Za gruba warstwa i lakier stanie się mniej wytrzymały, a i przy załamaniach powierzchni (ranty) zbierze się go więcej.
Dysze trzymaj nie bliżej, jak 20-25 cm od klawiszy.
@StaryWedrowiec: Tak robię zgodnie z instrukcją na opakowaniu.
Czyli delikatnie pylić, 3 warstwy, okay. Potem czekam 2 godziny. I co dalej? Jeszcze raz to samo? Bo to raczej nie będzie jeszcze pokryte no i dochodzi wypukłość napisów, którą chciałbym zniwelować.
Na opakowaniu jest instrukcja, jak lakierować większe powierzchnie (grubsze warstwy),a nie drobne klawisze.
Pylisz delikatnie, czekasz 5-7 minut, po czym znowu pylisz. Ale bardzo delikatnie.
I tak z 8-10 razy. Żeby wszystkie warstwy tworzyły jedną odpowiednio grubą powłokę.
@StaryWedrowiec: Pisałeś to:
@Mordeusz: Napisałem wcześniej, że trzy powinny przykryć,a nie, że to koniec lakierowania.
Spoko. Bardzo często tłumaczę różne rzeczy kompletnym laikom i zawsze staram się dbać o szczegóły i tłumaczyć dlaczego tak,a nie inaczej.
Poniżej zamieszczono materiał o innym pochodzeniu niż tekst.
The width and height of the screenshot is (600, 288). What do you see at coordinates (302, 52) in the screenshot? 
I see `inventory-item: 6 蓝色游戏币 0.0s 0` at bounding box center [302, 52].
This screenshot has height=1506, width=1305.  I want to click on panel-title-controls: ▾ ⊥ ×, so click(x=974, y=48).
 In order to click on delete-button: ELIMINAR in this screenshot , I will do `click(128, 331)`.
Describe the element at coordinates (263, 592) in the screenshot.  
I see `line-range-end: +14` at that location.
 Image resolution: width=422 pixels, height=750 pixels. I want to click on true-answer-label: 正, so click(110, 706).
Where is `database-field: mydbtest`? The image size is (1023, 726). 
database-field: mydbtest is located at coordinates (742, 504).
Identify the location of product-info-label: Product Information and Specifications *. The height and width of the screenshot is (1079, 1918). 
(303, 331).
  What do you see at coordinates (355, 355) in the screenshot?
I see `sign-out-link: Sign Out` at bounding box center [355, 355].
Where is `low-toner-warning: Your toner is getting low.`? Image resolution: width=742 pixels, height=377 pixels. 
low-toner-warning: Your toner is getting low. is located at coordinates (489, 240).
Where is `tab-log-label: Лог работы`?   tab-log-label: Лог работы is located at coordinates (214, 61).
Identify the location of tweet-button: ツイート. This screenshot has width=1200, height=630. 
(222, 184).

W tym przypadku nie wiedziałem, że nie bawiłeś się wcześniej sprayami. Nie wiem w jakim
@StaryWedrowiec: Raczej także solidnie zawyżam średnią wykopową, ale akurat sprayami się nie bawiłem, za to układałem korki (coś jakby petardy) na torach kolejowych, przekładałem z kolegami zwrotnice, a w lesie paliliśmy ogniska i piekliśmy w nich ziemniaki, chodziliśmy na "rapsa", czyli kradliśmy owoce z drzew,
@Mordeusz: Korkami się nie bawiłem, bo nieraz widziałem, jak innym eksplodowały w palcach (na przykład przy obieraniu).
Za to kapiszony czy saletra były ok. ( ͡º ͜ʖ͡º)
Często z chłopakami chodziliśmy na most kolejowy i tam uciekaliśmy przed nadjeżdżającymi pociągami, albo podkładaliśmy monety i cieszyliśmy się z metalowych placków.